2nd Law of Thermodynamics vs Gravity

[ydoaPs]

Does gravity negate the 2nd Law?

 

I remember that when we did our heat engine problems that the entropy of the system only went down when we took energy out.

 

Gravity is negative energy, right? Wouldn't that effect large scale entropy and thus the 2nd Law's application to the universe as a whole?

[insane_alien]

it only has a negative sign because there isn't a limit to the depth of a gravitational potential well so it makes sense to set the zero point at an infinite distance as this will be consistent for all gravitational fields.

 

you could in theory work it for earth sea level as the zero point but then you're going to have to come up with new equations for every gravitationally significant body you come across. there'd be fudge factors all over the place. taking the zero point at infinity all these fudge factors go to zero and disappear making everything nice and simple.

[ydoaPs]

it only has a negative sign because there isn't a limit to the depth of a gravitational potential well so it makes sense to set the zero point at an infinite distance as this will be consistent for all gravitational fields.

 

you could in theory work it for earth sea level as the zero point but then you're going to have to come up with new equations for every gravitationally significant body you come across. there'd be fudge factors all over the place. taking the zero point at infinity all these fudge factors go to zero and disappear making everything nice and simple.

I guess I was confused with the whole Hawking radiation thing.
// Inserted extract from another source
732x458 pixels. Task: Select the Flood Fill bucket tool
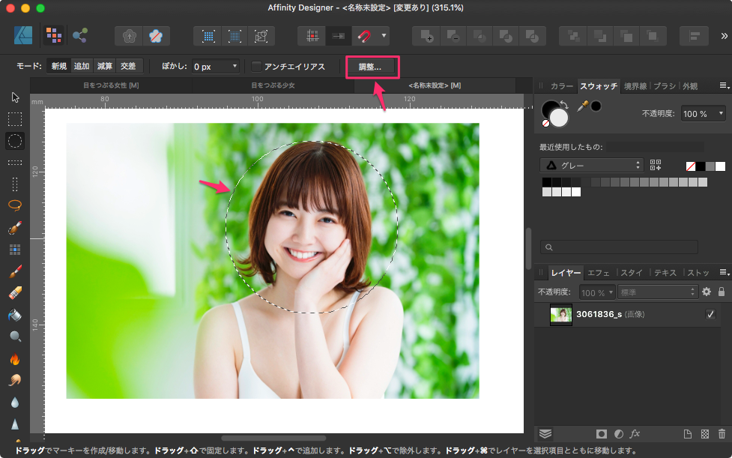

Two virtual particles outside of a black hole. One falls in, losing energy which gives the other enough to become real....or something like that.

 

 

 

I still think gravity might have a similar effect to removing heat from a system(iirc, laws of thermodynamics were formulated for heat engines, not the universe in general, anyway). I mean, thinking of entropy as "disorder", doesn't gravity lessen it? Take, for example, a nebula. Doesn't the gravity pull the wandering unorganized molecules together into a more organized form?

[insane_alien]

not really, in a nebula the gasses are cold, when they collapse into a star there is a LOT of heat generated(the energy from gravity doesn't just disappear) and this is eventually radiated out as photons. if you work through the calculations considering everything(including hte photons released) you'll see an increase in overall entropy.

[D H]

The gravitational potential energy between two objects rises toward some horizontal asymptote as the distance between these objects approaches infinity. Calling this horizontal asymptote zero is convenient, but not necessary. In gravitational potential energy, as in any other form of potential energy, it is only the change in potential energy that matters. Gravitational potential energy is not "negative energy" in the sense that it represents an over-unity source of energy.

 

The sole reason gravity can be represented in the form of a potential is because gravity is a conservative force. You can draw energy out of a gravitational system, but that means the total energy of the system, potential+kinetic, has decreased. There is no free lunch with gravity, or any other conservative force.

 

In Newtonian mechanics, a pair of isolated gravitating objects will maintain a constant total energy. However, Newtonian gravity is not quite right. In general relativity, two gravitating objects will emit gravity waves because gravity makes the objects accelerate. The total energy of the two objects will decrease over time.

[ydoaPs]

not really, in a nebula the gasses are cold, when they collapse into a star there is a LOT of heat generated(the energy from gravity doesn't just disappear) and this is eventually radiated out as photons. if you work through the calculations considering everything(including hte photons released) you'll see an increase in overall entropy.

 

I actually thought of that right after I clicked submit reply.

 

 

It seems as though(via my attempts at asking the Oracle) that the relation of gravity and thermodynamics is not very well settled.

[insane_alien]

all i'm going to say is that a LOT of crazies come up when you talk about gravity and thermodynamics. most of them still trying to overbalance wheels.

[ydoaPs]

it only has a negative sign because there isn't a limit to the depth of a gravitational potential well so it makes sense to set the zero point at an infinite distance as this will be consistent for all gravitational fields.

 

you could in theory work it for earth sea level as the zero point but then you're going to have to come up with new equations for every gravitationally significant body you come across. there'd be fudge factors all over the place. taking the zero point at infinity all these fudge factors go to zero and disappear making everything nice and simple.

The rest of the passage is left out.